Seu tempo de vida é intensidade vibrante de quem sabe que a alegria de viver não se mostra tão somente por fora, mas se revela com intensa paixão por dentro, é a força água nascente em corrente livre pela simples e inquieta alegria de fazer do seu tempo, tempo de vida.
Maria Bethânia vive intensamente seus elegantes anos. Como são elegantes os que não caem em sombrias tardes cheias de fantasmas saudosistas, o que passou passou, todos os dias é dia de vida, é dia de reencontro, renascemos e nunca morremos, a morte de todos os dias é a alegria da natureza nos chamando para a urgência calma de estarmos em paz com quem somos. Por isso Bethânia convida Edithe Piaf para festa e canta para si e seus pares: non je ne regrette rien!
O envelhecer de Maria Bethânia é doce como é doce seu prazer de no palco viver instantes intensos, envelhecer é não se desesperar pelo tempo que passou, mas sorrir por todo tempo que se ganha, porque tempo sempre ganhamos e nunca perdemos, o segredo da felicidade é não ter segredo, viver, caminhar para o tempo sempre presente.
Encanta-me a dona dos cabelos elegantes que se faz sensual sem nunca ter desejado ser sensual, se faz linda sem nunca ter perseguido a beleza, alegre sem ser fácil riso. A força da vida é não recuar para logo adiante encontrar sucesso e felicidade.
Quando Maria Bethânia foi ao Rio de Janeiro cantar pela primeira vez poderia ter cantado uma música de amor, uma valsa, um alegre samba, mas não, ela cantou uma canção que dizia da dor da sua gente nordestina, sofredora e abandonada pelo Brasil, chegou chegando dizendo que dentro de si havia vida e certeza que não se recua para logo ali ter alguma vantagem, é tudo ou tudo, só os fracos recuam, não existe ser feliz pela metade, amar pela metade, amigos pela metade.
Beleza e juventude é tudo aquilo que guardam nos nossos olhos a alegria pelo tempo de estarmos vivos, velhice e viver o hoje correndo atrás do ontem, sejamos belos enquanto sentimos intensamente a paixão de estarmos aqui, a vida se resume na vida e não na morte.

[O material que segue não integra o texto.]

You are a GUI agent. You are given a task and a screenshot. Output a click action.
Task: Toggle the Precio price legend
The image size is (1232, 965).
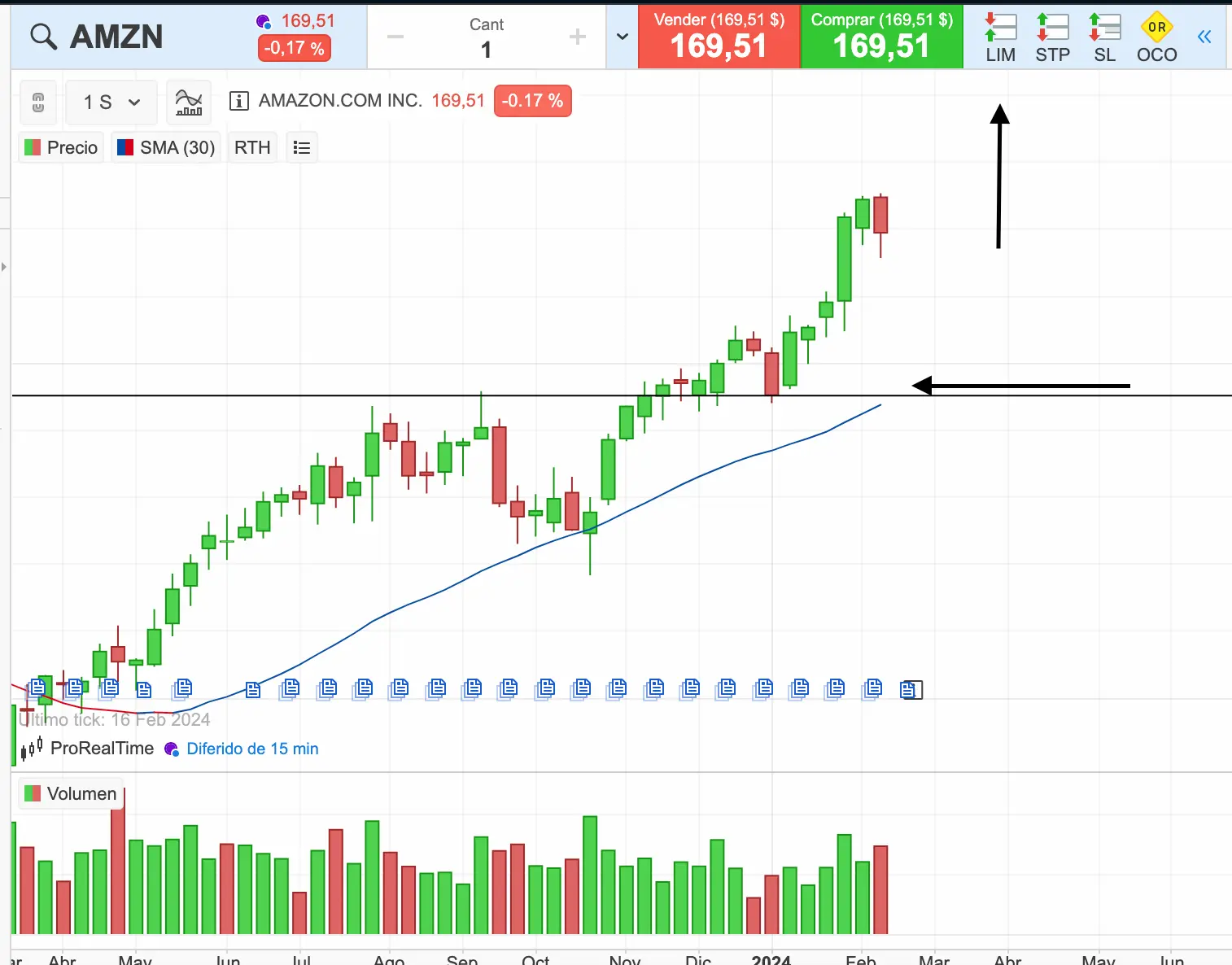click(62, 147)
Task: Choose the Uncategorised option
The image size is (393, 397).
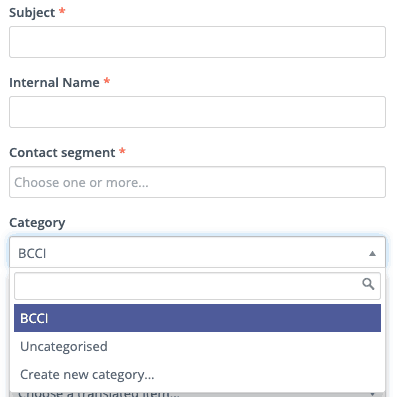Action: pyautogui.click(x=197, y=346)
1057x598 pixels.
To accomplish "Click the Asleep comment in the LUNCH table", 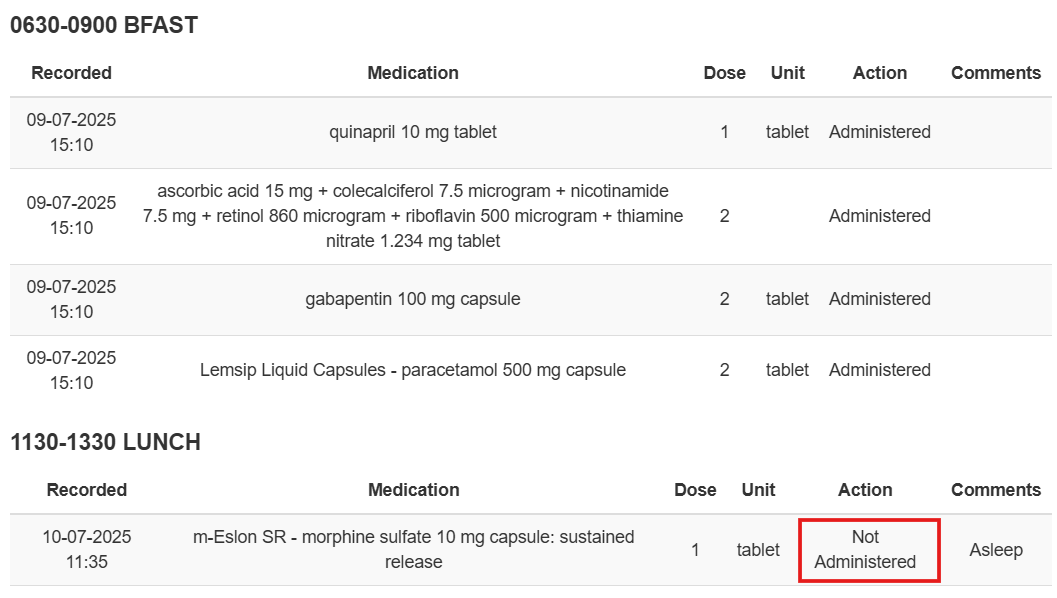I will coord(996,550).
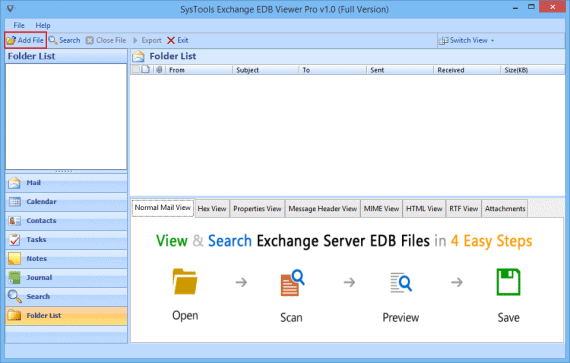Click the sidebar splitter grip dots
The width and height of the screenshot is (570, 363).
click(x=64, y=171)
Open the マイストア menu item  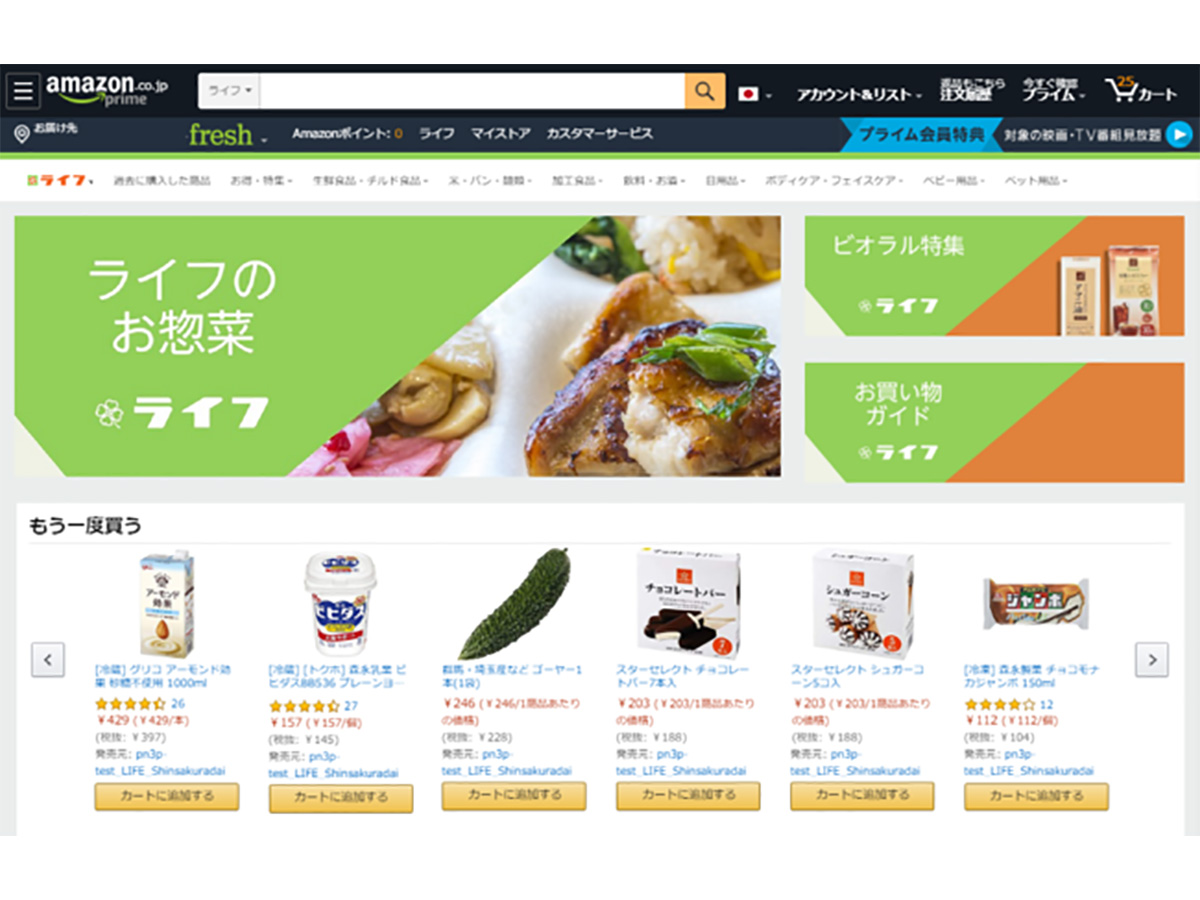point(501,133)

Digo aos meus primeiros fios de cabelos brancos: sejam bem vindos, me levem para esse novo momento, sejam bem vindos contem histórias comigo, digo aos meus primeiros fios de cabelos brancos: tragam novos amigos, amores, paixões, novos trabalhos, tragam a paz de estarmos bem, digo aos meus primeiros fios de cabelos brancos: como é bom ter vivido para abraçar vocês, vamos ao bar, missa, ao culto, praia, vamos ao tempo bom de amar.
Coloco no celular Maria Bethânia cantando Non, Je Ne Regrette Rien e meus passos ficam mais firmes, porque sempre é preciso começar do zero, não esperar em hipóteses algum alguém colocar na frente do meu zero algum outro número, eu mesmo coloco e os retiro. Não se arrepender de nada, abraçar a alegria de sermos quem somos, porque tudo quem somos é fruto das nossas próprias forças somadas nestas horas que a natureza nos deu e chamamos de vida.

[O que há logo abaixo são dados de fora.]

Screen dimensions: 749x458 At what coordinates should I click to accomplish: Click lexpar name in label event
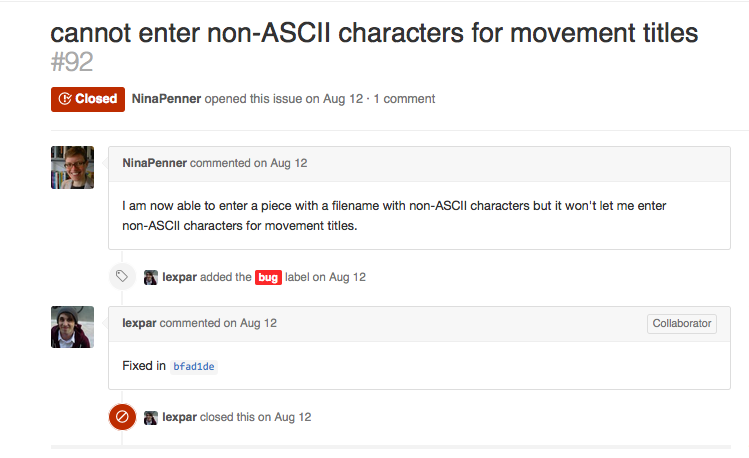coord(180,277)
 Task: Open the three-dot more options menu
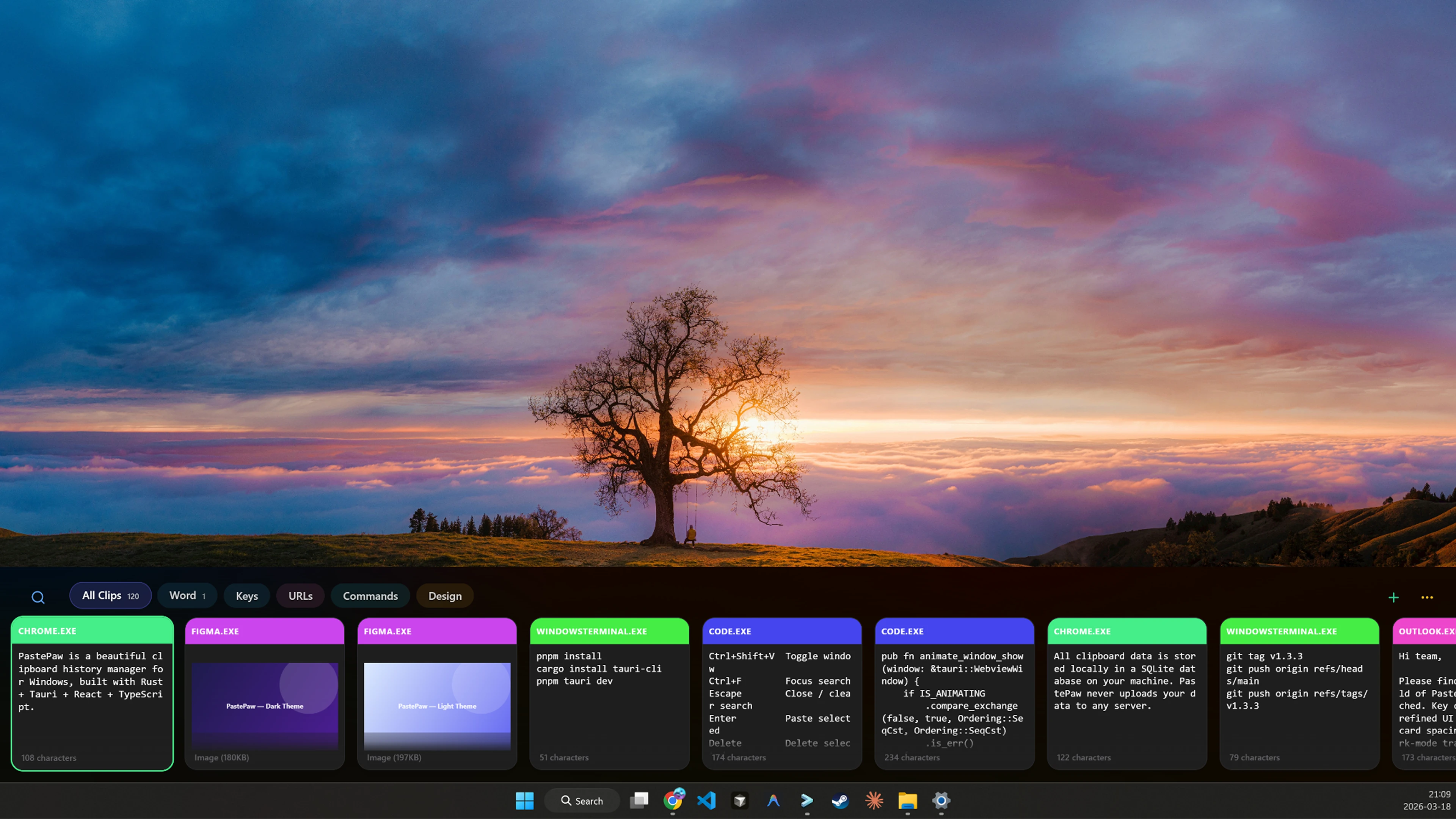point(1426,598)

Um dia meu amigo Gerado Salles me disse: “é preciso deixar que as pessoas sintam saudades de você”. Sim, é preciso não afogar ninguém com nossa overdose de presença.

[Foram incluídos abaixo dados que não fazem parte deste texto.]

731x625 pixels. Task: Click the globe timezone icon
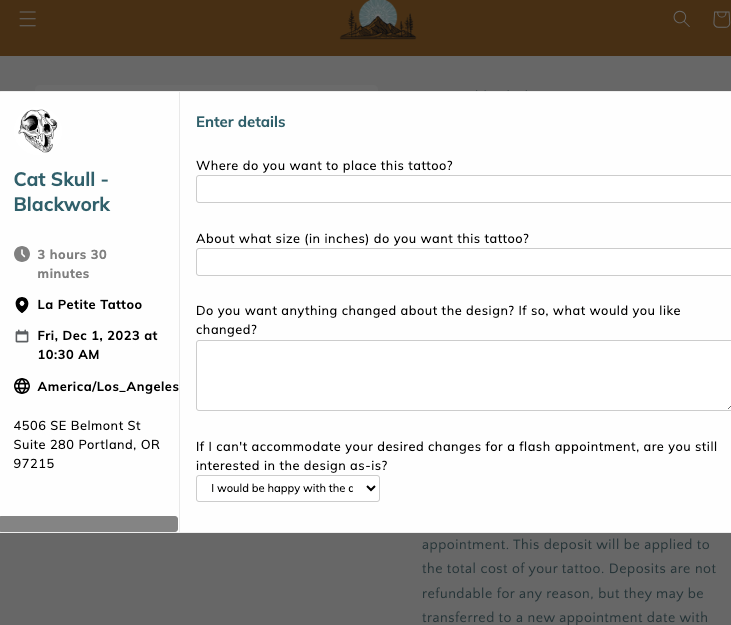[22, 386]
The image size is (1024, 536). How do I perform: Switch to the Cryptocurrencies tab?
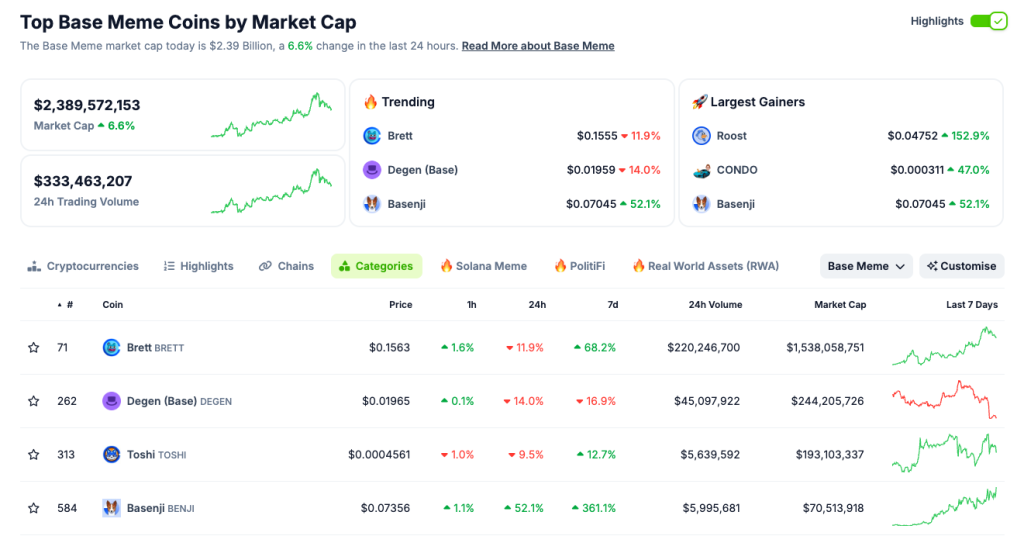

Sigo caminhando ao pôr-do-sol porque o céu de Brasília em si é a perfeita tradução do encanto, passa por mim uma pessoa que me lembra outro amigo, João Rodrigues Lima, todos meus amigos estão aqui ao cair da tarde. Bethânia canta, sigo meu caminho dizendo sejam bem-vindos meus cabelos bancos, não vou pintar vocês, não vou viver uma juventude artificial, porque vivi intensamente meus dias de juventude…Minha vida, meus amores…Hoje começam com vocês.